Organization that works with Department of Defense (DoD) known as Defense Industrial Base (DIB) are now well aware of the cybersecurity mandates that have been sweeping across the defense industry over the past several years. In 2015, The U.S. Department of Defense published the Defense Acquisition Federal Regulation Supplement, known as DFARS, which mandates that private DoD Contractors adopt cybersecurity standards according to the NIST SP 800-171 cybersecurity framework. This is all part of a government-led effort to protect the U.S. defense supply chain from foreign and domestic cyber threats and reduce the overall security risk of the sector.
On January 31, 2020, the Department of Defense (DoD) released the Cybersecurity Maturity Model Certification (CMMC). This new framework is to ensure their contractors and suppliers have appropriate cybersecurity frameworks in place to protect data such as Controlled Unclassified Information (CUI), Federal Contact Information (FCI), and other information. The DoD is rolling out the new framework “to assess and enhance the cybersecurity posture of the Defense Industrial Base (DIB).”

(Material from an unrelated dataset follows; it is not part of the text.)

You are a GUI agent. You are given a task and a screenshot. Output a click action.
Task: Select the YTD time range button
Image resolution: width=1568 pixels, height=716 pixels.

The Cybersecurity Maturity Model Certification (CMMC) is a framework designed by the Department of Defense (DoD) to help protect controlled unclassified information within its supply chain. Developed by the DoD, federal stakeholders, and industry professionals, the CMMC provides the Defense Industrial Base sector with a clear set of cybersecurity standards and best practices to follow. Many DoD contractors will have to complete the CMMC prior to bidding on work in the coming months. Understanding the current state of your cybersecurity program and how it measures up against the CMMC framework is the critical first step in this process.